What is the 60-day notice a Florida trustee must send?
Under section 736.0813, Florida Statutes, after a revocable trust becomes irrevocable at the grantor’s death, the successor trustee must notify the qualified beneficiaries of the trust’s existence, the trustee’s identity, and their right to request information and an accounting. Trustees generally aim to send this within 60 days of accepting the role, because serving it can shorten the window for beneficiaries to contest the trust.
Can a Florida homestead in a trust be used to pay the grantor's debts?
Usually not. Florida’s constitutional homestead protection generally shields the home from most creditors even after death, and a generic ‘pay all my debts’ clause in the trust does not override that protection. A trustee who uses homestead proceeds to satisfy general creditors can create personal liability. Homestead also carries devise restrictions when a spouse or minor child survives, so it should be handled with care.

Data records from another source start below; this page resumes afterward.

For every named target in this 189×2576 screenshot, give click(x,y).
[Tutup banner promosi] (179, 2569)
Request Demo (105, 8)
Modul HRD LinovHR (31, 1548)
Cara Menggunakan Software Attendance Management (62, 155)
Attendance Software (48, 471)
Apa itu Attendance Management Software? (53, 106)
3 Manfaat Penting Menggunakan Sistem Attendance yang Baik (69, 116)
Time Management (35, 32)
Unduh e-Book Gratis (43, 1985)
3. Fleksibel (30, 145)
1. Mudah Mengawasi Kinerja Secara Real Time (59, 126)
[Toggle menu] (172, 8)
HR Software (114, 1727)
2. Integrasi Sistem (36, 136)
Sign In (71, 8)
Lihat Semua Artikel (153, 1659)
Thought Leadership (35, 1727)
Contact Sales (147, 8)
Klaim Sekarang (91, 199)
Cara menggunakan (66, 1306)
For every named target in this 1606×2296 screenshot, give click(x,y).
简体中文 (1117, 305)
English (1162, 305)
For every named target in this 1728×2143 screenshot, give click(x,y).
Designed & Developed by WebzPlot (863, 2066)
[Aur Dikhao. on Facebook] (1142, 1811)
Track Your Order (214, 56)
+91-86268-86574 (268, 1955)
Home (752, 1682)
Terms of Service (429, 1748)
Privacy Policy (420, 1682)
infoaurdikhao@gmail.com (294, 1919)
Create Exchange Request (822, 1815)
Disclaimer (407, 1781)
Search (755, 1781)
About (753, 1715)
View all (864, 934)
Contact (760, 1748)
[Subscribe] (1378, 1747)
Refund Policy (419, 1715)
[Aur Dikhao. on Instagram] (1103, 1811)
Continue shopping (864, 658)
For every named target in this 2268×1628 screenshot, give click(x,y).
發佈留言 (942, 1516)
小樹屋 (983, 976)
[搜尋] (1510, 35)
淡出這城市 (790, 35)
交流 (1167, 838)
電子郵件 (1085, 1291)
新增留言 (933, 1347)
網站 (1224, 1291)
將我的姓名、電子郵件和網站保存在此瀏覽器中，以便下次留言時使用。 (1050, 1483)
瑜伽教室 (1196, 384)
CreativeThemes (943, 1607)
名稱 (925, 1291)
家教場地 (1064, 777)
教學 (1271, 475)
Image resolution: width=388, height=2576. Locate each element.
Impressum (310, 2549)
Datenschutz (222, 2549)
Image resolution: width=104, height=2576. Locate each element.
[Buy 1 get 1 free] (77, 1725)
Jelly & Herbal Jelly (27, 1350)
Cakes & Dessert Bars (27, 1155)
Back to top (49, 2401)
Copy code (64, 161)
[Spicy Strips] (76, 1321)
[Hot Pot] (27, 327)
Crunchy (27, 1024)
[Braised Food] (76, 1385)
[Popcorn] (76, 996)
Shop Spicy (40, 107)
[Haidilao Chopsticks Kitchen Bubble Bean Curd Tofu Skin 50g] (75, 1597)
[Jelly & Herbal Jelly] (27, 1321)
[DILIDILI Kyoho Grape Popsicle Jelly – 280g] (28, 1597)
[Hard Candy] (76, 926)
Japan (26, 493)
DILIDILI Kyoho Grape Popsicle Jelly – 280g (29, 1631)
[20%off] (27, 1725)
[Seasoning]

Can a successor trustee be held personally liable?
Yes. A successor trustee is a fiduciary and can be personally liable for distributing assets prematurely, failing to pay valid debts or taxes, mishandling homestead, breaching the duty of loyalty or impartiality, or failing to provide required notices and accountings. Following the statutory steps and keeping detailed records are the trustee’s best protection, which is why many trustees retain a Florida trust attorney.